Langlais and 12 of her Alaskan huskies started their race on Saturday at 10:40 a.m. ET. Racing against 13 other sled dog teams through the northern tip of Maine, she made the circuit through the isolated forests faster than any other musher.
At 8:36 ET on Monday morning she crossed the finish line. She was 12 minutes ahead of the second-place finisher, and the first woman to ever take the title in the 30-year history of the race.
"That's what I'm very proud of," said Langlais. "I'm always one to fight for, you know, that women are just as important in every field as men, and we're just as competence and we can accomplish the same things."
WATCH | What it means to be the first woman to win the Can-Am Crown International Sled Dog Race:
And she wasn't alone. Canadian women came in first in all three races this weekend, Langlais said, with racers from Quebec winning the 100 mile(160km) and the 30 mile(48km).
"It was nice to know that when I came in this morning that, yes, I did win, but I won along with two other women."
Langlais says she wasn't sure she'd won until after she crossed the finish line.
Sled dog teams start the race in a staggered fashion, leaving two minutes apart. After that, mushers can choose their own strategy, even travelling throughout the night, but it's mandatory to stop for a total of 17 hours over the course of the race to look after their dogs and to rest.
Racers can choose how long they spend 12 hours over three checkpoints, with the final checkpoint being a mandatory five-hour stop.
"I chose to rest a little bit longer in the first runs since it was a longer run," said Langlais, who says the first leg was about 72 miles, or close to 116 kilometres.

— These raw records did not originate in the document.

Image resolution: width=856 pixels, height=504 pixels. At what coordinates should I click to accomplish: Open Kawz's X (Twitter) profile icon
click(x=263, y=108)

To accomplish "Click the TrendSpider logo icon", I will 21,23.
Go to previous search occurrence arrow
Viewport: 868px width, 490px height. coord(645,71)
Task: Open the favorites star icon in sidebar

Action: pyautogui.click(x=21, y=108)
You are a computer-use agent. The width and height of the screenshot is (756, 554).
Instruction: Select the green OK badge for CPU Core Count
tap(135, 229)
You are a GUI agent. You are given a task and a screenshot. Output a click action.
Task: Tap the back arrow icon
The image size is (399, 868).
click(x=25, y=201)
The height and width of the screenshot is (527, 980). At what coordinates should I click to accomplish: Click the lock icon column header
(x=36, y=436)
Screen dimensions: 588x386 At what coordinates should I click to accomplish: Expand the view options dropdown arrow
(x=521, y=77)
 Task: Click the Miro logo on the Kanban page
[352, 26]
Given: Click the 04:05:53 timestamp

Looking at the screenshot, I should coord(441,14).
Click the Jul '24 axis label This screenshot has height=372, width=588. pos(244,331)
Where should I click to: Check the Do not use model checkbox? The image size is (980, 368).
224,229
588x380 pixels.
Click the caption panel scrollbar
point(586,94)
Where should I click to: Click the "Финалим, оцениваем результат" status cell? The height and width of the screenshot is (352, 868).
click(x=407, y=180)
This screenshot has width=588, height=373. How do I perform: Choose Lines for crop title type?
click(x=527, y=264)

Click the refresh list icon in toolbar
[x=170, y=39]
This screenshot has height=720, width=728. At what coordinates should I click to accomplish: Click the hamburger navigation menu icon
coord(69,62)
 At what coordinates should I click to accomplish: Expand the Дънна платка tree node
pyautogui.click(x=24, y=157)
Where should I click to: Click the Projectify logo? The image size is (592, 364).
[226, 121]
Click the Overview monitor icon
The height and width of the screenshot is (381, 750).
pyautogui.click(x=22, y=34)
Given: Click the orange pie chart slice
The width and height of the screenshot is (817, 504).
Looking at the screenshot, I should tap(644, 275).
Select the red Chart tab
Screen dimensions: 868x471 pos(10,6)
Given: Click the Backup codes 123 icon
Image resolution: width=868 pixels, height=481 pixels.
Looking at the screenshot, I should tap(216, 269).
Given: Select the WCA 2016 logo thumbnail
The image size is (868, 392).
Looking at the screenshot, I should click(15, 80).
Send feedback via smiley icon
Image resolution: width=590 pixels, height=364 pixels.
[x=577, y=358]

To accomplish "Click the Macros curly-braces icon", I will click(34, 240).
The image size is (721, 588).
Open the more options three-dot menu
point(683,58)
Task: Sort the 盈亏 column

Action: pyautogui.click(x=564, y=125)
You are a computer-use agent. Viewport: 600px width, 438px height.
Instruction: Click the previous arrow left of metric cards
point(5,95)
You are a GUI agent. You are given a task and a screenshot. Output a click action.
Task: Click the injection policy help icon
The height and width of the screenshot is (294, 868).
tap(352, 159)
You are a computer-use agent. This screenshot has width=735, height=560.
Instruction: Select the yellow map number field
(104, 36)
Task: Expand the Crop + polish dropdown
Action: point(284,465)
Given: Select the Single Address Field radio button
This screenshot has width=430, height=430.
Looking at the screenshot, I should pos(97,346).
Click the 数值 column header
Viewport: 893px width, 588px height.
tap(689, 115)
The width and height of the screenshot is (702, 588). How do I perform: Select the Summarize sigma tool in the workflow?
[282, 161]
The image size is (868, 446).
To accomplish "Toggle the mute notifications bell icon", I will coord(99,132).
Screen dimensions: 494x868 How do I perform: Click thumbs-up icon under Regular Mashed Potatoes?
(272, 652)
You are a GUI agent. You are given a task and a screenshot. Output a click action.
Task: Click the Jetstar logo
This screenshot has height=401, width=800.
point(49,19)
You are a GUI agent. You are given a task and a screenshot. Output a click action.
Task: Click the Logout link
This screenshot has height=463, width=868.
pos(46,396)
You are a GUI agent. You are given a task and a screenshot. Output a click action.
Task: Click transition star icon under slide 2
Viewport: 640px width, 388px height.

She says three dogs were removed from the sled at checkpoints along the way.
"Just like us when we run an endurance race, we can, you know, feel sore and tender in certain areas," said Langlais. "When this arises, sometimes it's something that we can massage out, other times it's just best to drop them and go on without."
Langlais has been raising Alaskan huskies with her husband at their home in Glenwood, about 40 kilometres southwest of Campbellton, N.B. She said their dogs live for racing.
"They're dogs that were born and raised to be performance athletes or the endurance athletes, I should say," she said. "Very, very active dogs and a lot of appetites is something that's that we breed for, is to have a dog that's eating all the time."
Over the course of the race her strategies with dog management and timing the team's rest periods all paid off.
"All the stars aligned for us this weekend," said Langlais. "Your dogs have to be performing, we have to be feeling good as well. You can't make that many mistakes, so I guess I didn't make that many mistakes."